Badger Guns ATF investigation

I've always maintained that Badger Guns' current owners should be given the benefit of the doubt regarding their business. With the vilification from Wisconsin blogs and newspapers from Madison and Milwaukee, they deserve a fair hearing in my opinion.

Now comes a comprehensive article from the Milwaukee Journal Sentinel Wiped Clean - Facing federal scrutiny, gun shop got new lease on life with simple ownership change dredging up a 2006 ATF investigation of the previous owners (there is some connection to the current owners)
Federal investigators recommended revoking the license of Badger Outdoors gun shop after a 2006 inspection - a rare move that could have closed the West Milwaukee business, a Milwaukee Journal Sentinel investigation has found.

But there was no revocation and the store remains open, operating as Badger Guns. Federal records show the license recommended for revocation was voluntarily relinquished, the players inside the operation took on new roles and a new license was issued, creating what one federal official called a "clean slate" for the store.
The paper complains that most of the records the ATF handed over had been redacted but they did find this:
But in an interview, a top ATF official said inspectors found "inventory discrepancies" during the November 2006 inspection and added that his agency doesn't recommend revocation for minor violations.
I'm going to repeat my skepticism regarding Badger Guns. There has been no report of when the crime guns were purchased. If the guns are recent purchases and the store was culpable in transferring the guns then yes, go after the current owners.
Since Badger Guns began operations Sept. 1, 2007, the ATF has uncovered more violations, documents show. A warning letter was issued May 30, 2008, telling Adam Allan he may face revocation if the agency finds more violations.
If these were serious violations, wouldn't the ATF had shut them down?

The article goes on about the overworked ATF investigators and the practically non-existent regulations regarding delving into a dealers operation. Something I find hard to believe after having talked to dealers I know.
"In 99.9% of the time, it doesn't need to be adversarial. We are all working toward the same goal," said Sherry Duval, an ATF spokeswoman. "Our business is not to put them out of business."
Tell that to Red's Trading Post.
Critics of the ATF said that the agency's oversight of gun dealers is lax compared to other businesses.

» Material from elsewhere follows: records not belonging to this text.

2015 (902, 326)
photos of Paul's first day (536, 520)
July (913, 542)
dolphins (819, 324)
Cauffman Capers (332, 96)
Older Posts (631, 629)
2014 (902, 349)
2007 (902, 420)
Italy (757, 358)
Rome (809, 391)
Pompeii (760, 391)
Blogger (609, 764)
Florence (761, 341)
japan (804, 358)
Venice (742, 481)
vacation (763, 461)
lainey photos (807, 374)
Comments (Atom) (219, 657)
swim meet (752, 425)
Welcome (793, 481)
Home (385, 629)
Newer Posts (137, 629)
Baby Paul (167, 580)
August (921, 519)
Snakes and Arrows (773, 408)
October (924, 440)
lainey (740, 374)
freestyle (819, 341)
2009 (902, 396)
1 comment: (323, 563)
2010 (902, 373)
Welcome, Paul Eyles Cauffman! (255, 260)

"I think it has been watered down to basically where there is no regulation," said Gerald Nunziato, who retired from the ATF after 29 years. "It is a perfect industry to do whatever you wish."

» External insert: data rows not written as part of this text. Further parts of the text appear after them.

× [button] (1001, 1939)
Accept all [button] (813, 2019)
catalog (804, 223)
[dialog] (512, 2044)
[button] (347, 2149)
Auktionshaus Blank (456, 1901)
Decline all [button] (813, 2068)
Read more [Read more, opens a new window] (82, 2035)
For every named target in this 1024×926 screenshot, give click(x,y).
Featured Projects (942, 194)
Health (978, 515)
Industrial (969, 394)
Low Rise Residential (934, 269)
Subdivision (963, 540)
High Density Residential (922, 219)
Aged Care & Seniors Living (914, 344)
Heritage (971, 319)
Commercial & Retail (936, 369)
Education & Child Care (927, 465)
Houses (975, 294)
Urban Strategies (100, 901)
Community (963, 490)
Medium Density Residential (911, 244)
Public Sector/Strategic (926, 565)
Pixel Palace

The National Rifle Association, which lobbies on behalf of gun owners and dealers, argues just the opposite. It says some gun shops have been harassed by the ATF.

"There are some ATF agents who do a good job, and some are overzealous in their efforts," said NRA spokesman Andrew Arulanandam. "If firearms retailers are involved in criminal conduct, they ought to pay the price, but if not, they ought to be left alone."
The current owners have worked with local law-enforcement and has called on their help to nab some crooks. (see earlier posts) So it would appear that they are attempting to be good neighbors in the community.

Overall, it's a fairly balanced article, although I think dredging up investigations of previous owners to paint the current owners with the same brush is bad form.